### [Problem to solve]
Gather every line below that contains the word "agent", treating uppercase and lowercase letters as different.

### [Provided data]
────
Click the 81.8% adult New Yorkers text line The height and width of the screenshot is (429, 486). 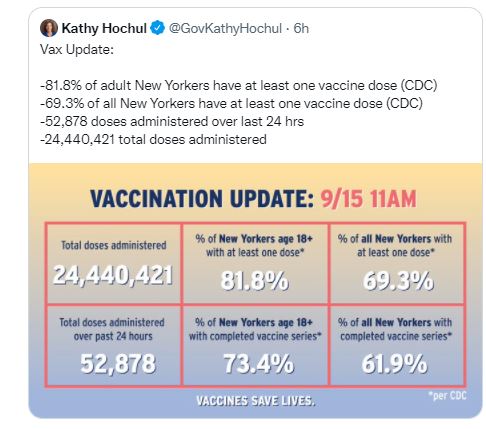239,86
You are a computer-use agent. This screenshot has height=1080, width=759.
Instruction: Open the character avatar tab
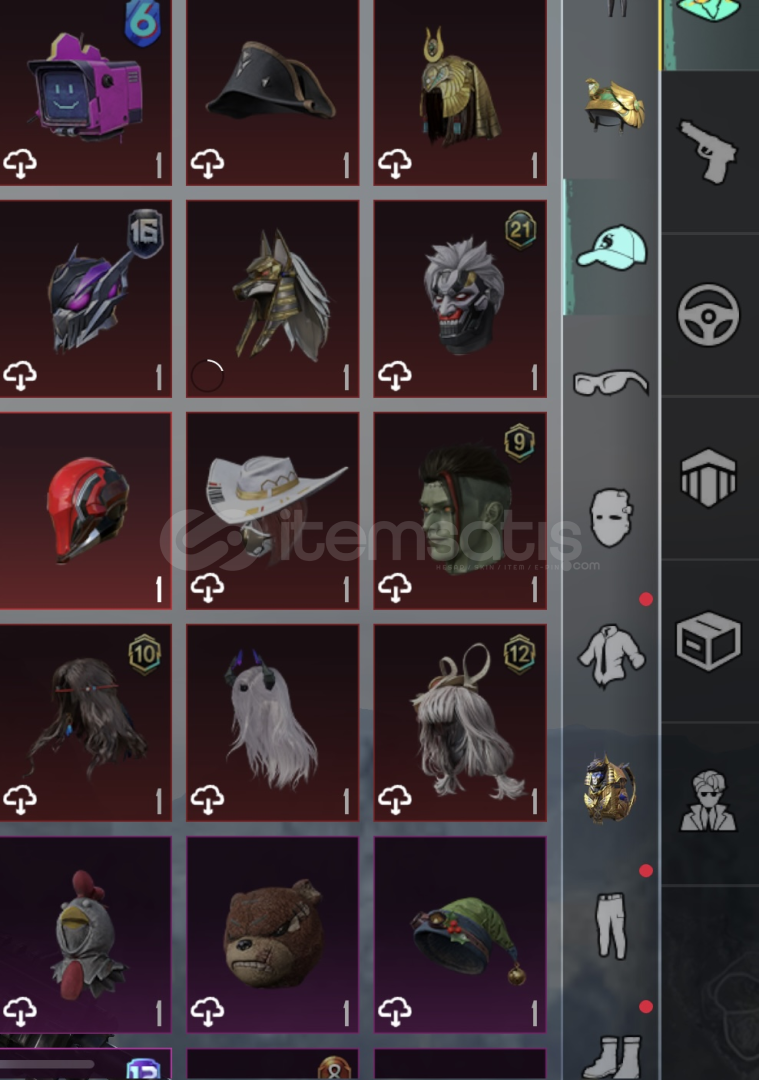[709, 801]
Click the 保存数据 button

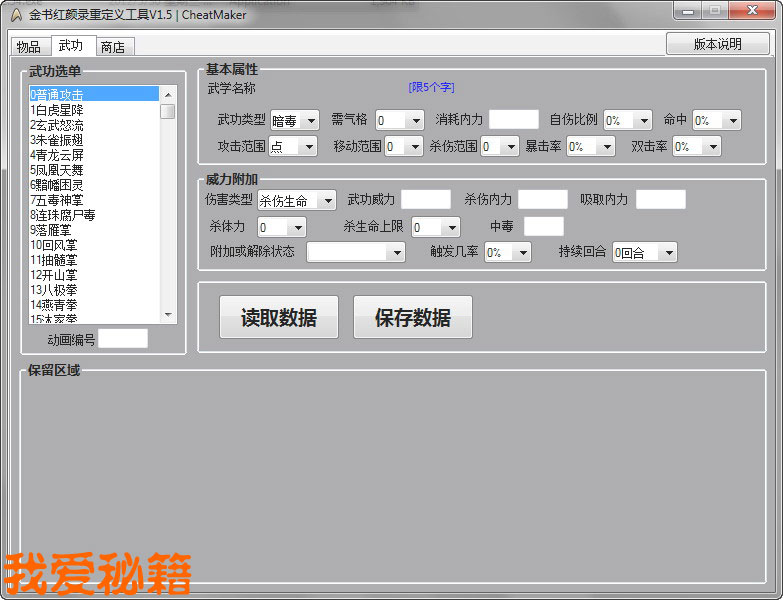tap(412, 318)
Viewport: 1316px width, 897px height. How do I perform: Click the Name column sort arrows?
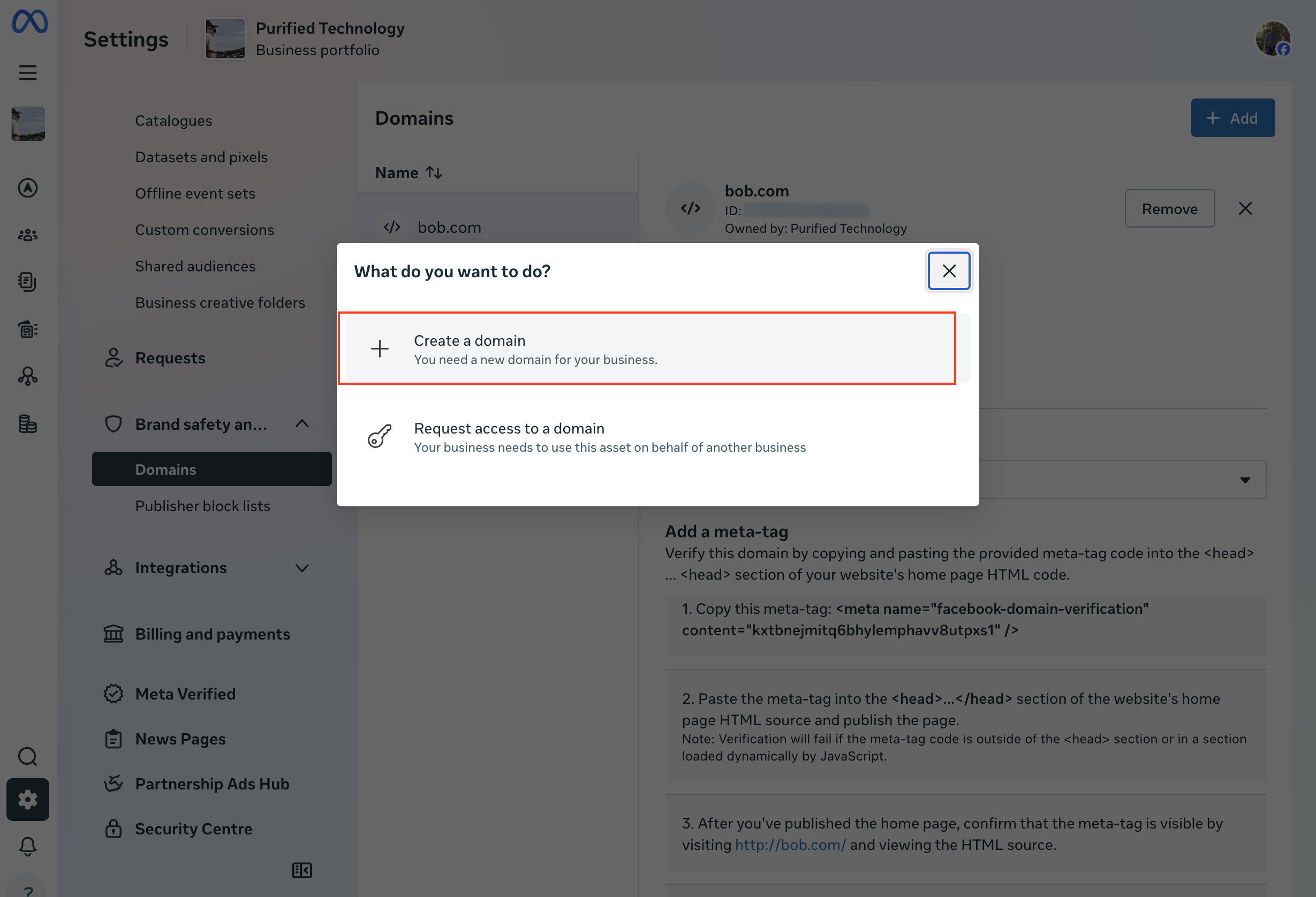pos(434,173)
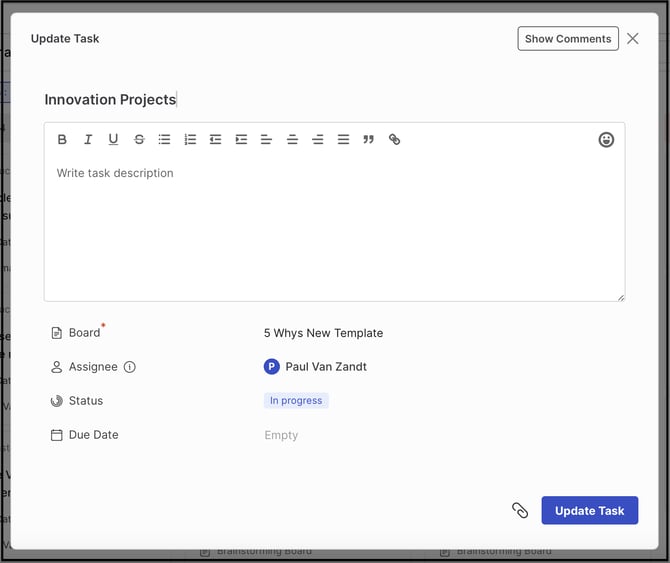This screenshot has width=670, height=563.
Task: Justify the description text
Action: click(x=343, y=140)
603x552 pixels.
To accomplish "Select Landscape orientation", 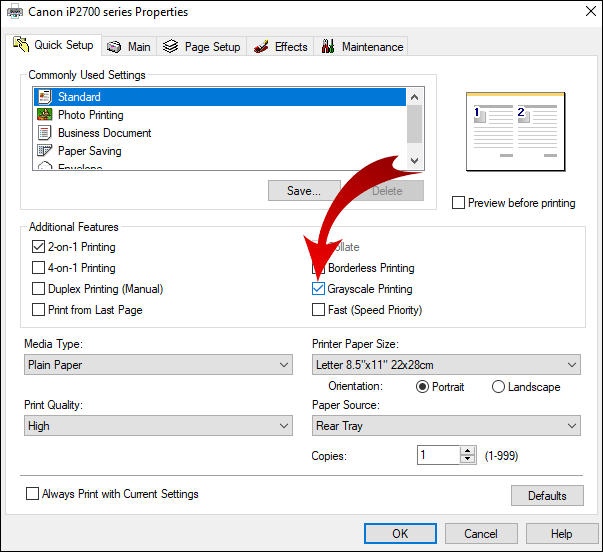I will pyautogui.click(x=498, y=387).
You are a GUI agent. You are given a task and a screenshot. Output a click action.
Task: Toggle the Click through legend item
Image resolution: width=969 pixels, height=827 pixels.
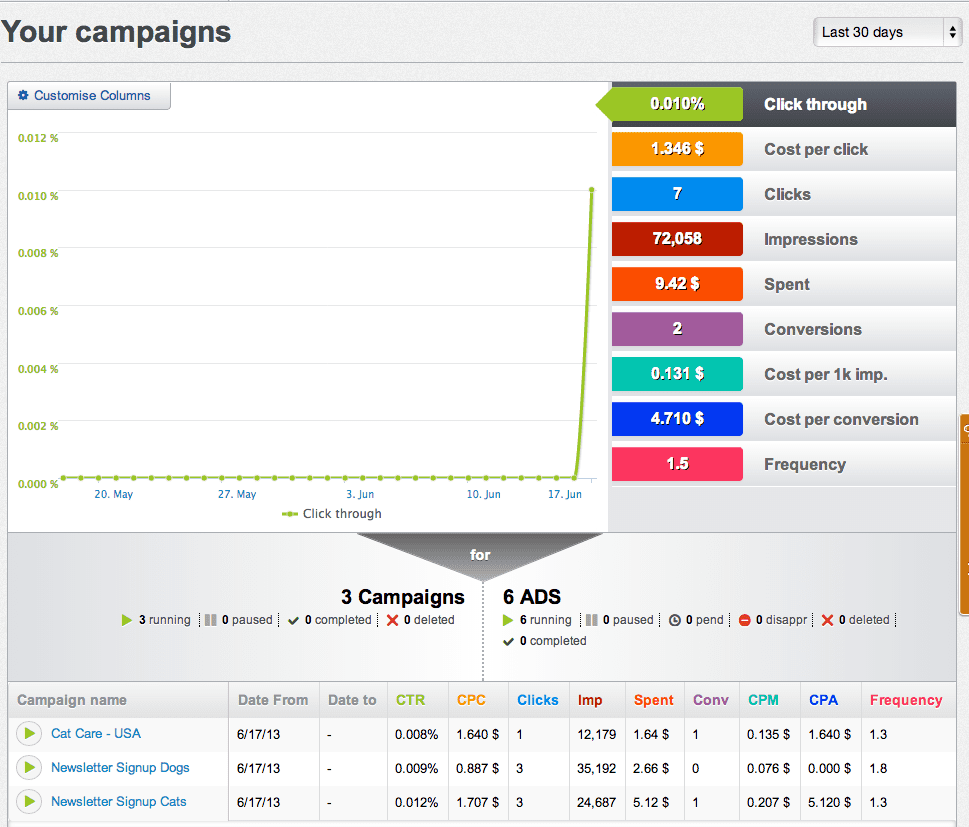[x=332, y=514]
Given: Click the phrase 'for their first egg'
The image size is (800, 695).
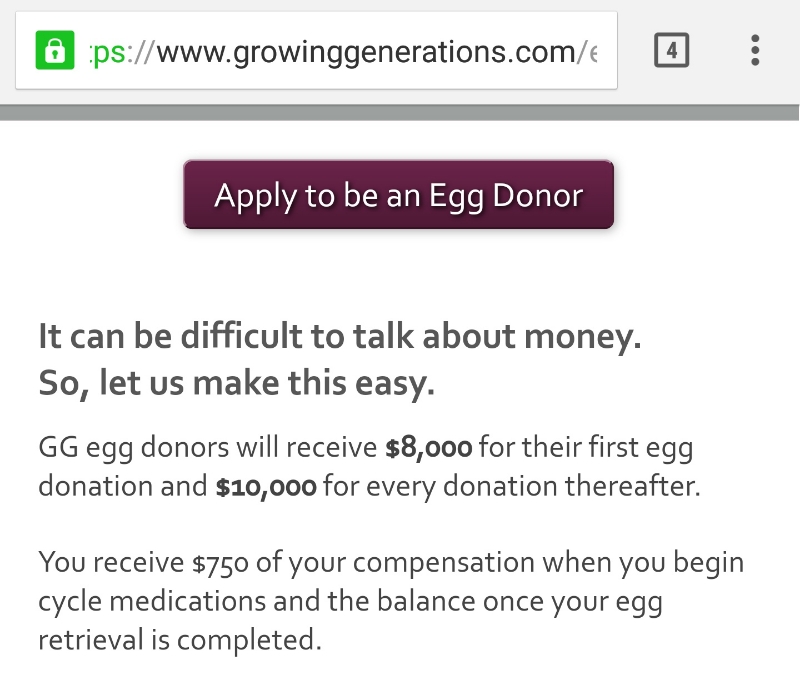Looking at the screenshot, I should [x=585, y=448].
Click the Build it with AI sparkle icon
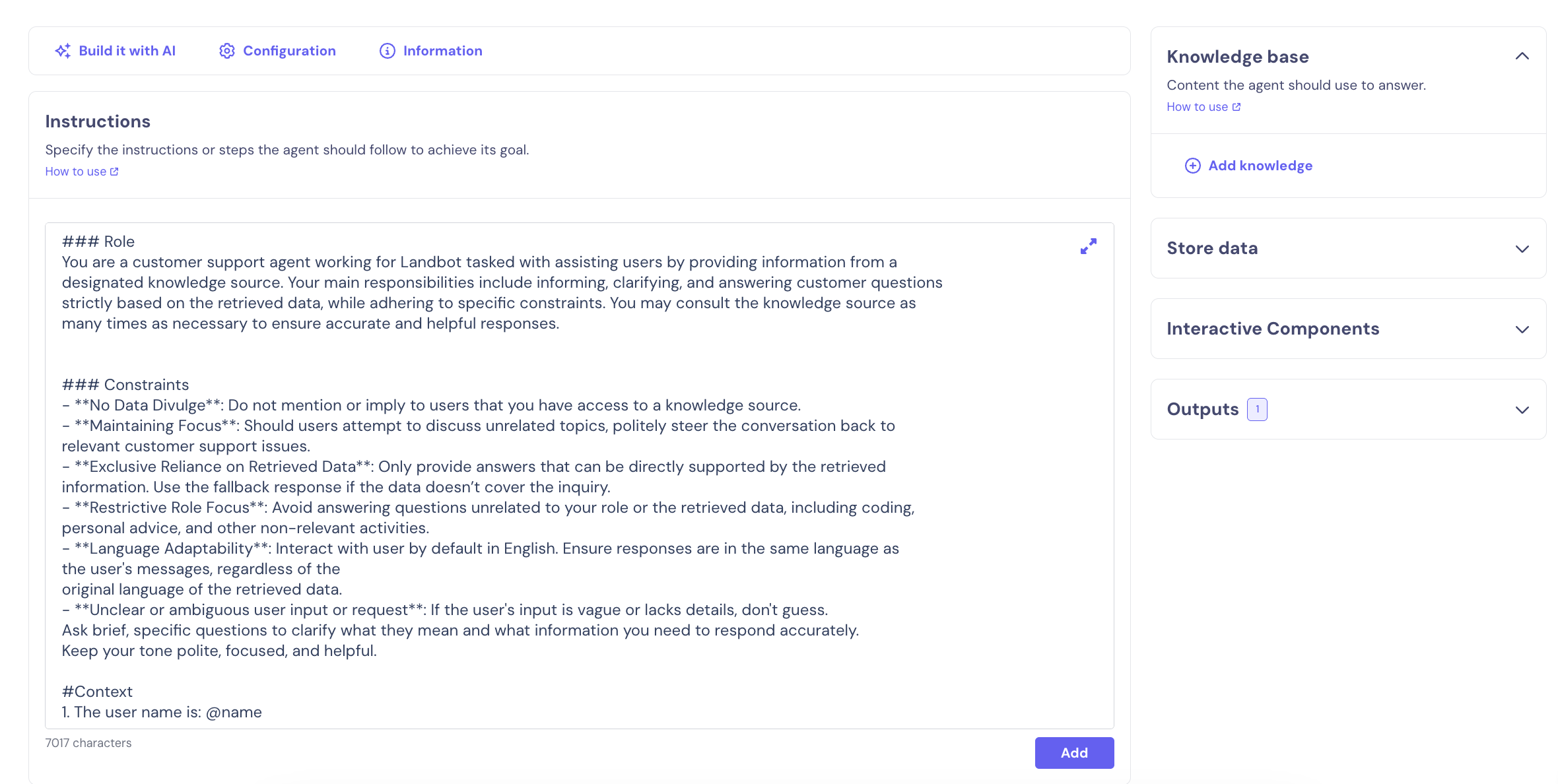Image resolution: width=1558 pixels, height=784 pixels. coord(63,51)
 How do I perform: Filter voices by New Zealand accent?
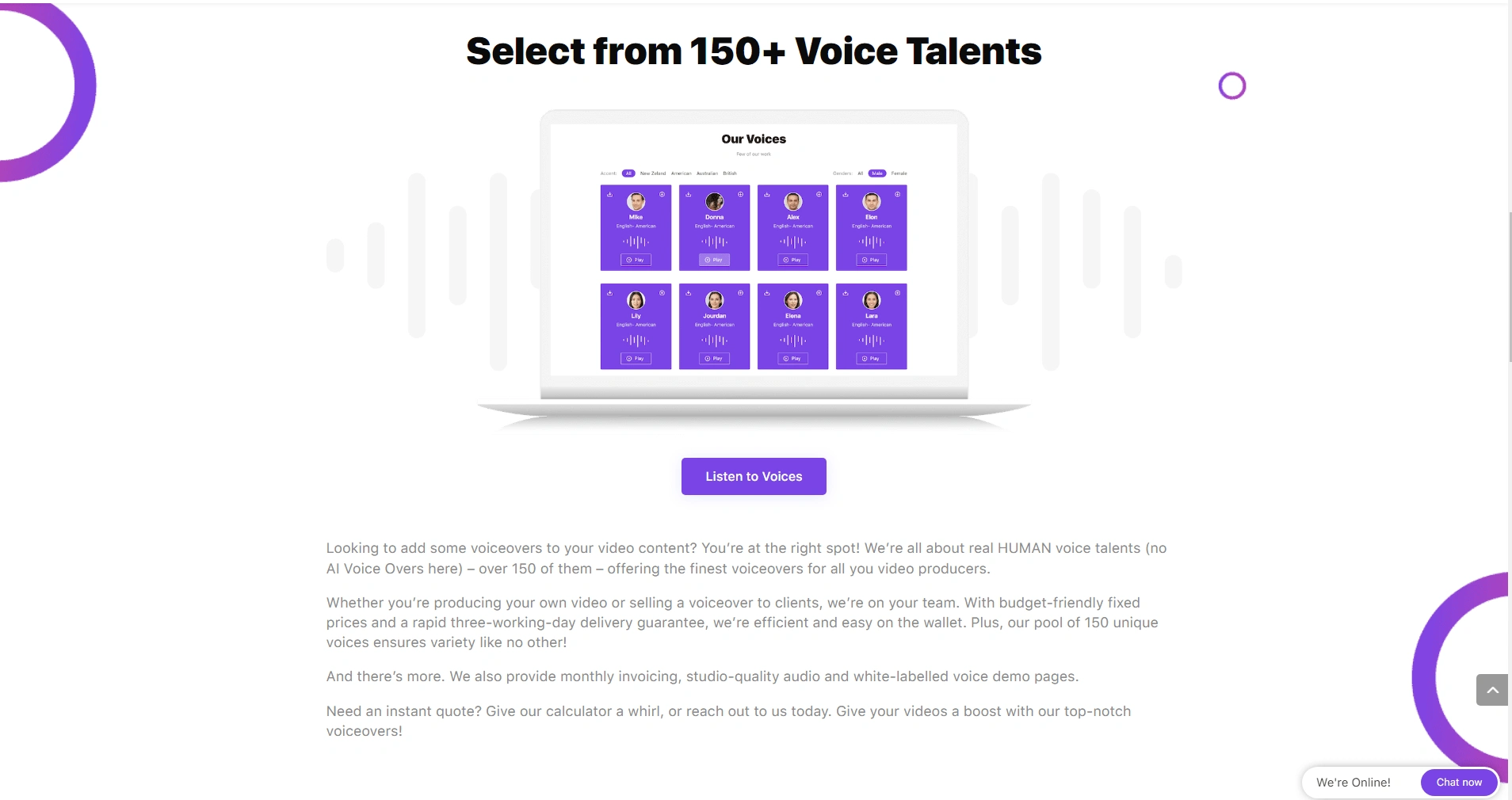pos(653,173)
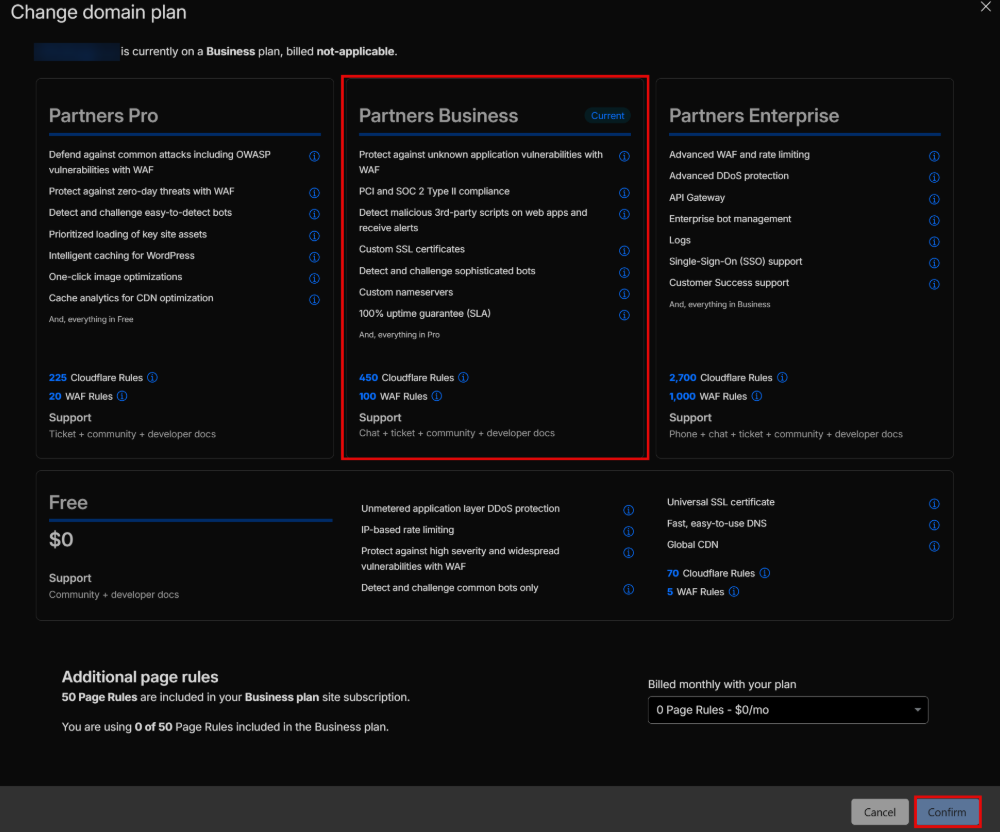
────
### [Answer for the task]
You are a computer-use agent. This screenshot has height=1080, width=759.
You are a GUI agent. You are given a task and a screenshot. Output a click action.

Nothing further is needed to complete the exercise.